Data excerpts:
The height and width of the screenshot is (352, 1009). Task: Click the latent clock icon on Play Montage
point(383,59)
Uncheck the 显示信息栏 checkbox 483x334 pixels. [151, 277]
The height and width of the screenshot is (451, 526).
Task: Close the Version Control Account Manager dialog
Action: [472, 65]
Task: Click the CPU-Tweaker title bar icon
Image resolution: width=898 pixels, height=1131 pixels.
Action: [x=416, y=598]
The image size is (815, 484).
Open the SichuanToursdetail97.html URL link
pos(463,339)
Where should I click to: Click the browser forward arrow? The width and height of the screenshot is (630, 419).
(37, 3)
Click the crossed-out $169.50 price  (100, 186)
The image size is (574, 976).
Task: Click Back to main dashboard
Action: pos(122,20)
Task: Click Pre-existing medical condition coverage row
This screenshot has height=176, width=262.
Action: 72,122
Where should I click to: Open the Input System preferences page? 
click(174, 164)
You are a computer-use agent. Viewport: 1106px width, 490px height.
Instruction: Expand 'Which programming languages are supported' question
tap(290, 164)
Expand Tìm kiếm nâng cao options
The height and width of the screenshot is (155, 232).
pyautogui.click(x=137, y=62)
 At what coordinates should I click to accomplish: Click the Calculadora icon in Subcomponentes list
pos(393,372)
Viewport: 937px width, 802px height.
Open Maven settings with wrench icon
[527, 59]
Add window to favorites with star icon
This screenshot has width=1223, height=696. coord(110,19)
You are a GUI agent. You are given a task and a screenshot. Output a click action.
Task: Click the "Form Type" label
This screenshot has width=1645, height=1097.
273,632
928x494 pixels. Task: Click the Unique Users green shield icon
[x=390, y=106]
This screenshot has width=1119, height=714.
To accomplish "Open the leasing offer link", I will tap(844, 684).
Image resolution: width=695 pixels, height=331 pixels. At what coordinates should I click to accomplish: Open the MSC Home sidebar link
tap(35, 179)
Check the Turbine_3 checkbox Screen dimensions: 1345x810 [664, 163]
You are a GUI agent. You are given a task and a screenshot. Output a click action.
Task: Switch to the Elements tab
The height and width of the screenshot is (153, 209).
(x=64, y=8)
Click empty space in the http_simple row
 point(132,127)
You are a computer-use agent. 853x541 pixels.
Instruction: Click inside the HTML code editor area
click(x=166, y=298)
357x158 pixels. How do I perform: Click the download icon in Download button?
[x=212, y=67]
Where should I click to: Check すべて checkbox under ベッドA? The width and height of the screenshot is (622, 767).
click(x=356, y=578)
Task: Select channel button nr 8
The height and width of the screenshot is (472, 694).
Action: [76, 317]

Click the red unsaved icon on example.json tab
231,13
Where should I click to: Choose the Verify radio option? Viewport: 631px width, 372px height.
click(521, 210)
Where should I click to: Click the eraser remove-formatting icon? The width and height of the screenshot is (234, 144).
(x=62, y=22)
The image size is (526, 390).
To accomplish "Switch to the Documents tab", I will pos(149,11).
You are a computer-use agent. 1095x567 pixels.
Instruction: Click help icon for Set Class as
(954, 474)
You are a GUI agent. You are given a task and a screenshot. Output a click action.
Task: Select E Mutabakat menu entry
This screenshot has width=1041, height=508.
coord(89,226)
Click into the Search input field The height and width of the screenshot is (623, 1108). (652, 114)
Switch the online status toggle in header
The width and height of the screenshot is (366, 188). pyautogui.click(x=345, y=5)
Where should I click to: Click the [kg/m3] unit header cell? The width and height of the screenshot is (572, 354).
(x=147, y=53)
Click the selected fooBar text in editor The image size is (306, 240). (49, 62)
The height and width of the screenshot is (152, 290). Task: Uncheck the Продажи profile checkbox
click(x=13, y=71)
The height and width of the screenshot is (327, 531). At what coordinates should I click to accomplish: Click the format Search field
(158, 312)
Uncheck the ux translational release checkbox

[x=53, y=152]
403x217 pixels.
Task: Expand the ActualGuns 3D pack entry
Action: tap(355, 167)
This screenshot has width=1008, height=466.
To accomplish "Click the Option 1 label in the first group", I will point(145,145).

__Exercise aim__: Your task is to gather all lines from the entries above that hold the word "will".

__Answer box__:
To accomplish "Open the leasing offer link", I will tap(844, 684).
To accomplish "Switch to the Documents tab", I will pos(149,11).
To accomplish "Click the Option 1 label in the first group", I will point(145,145).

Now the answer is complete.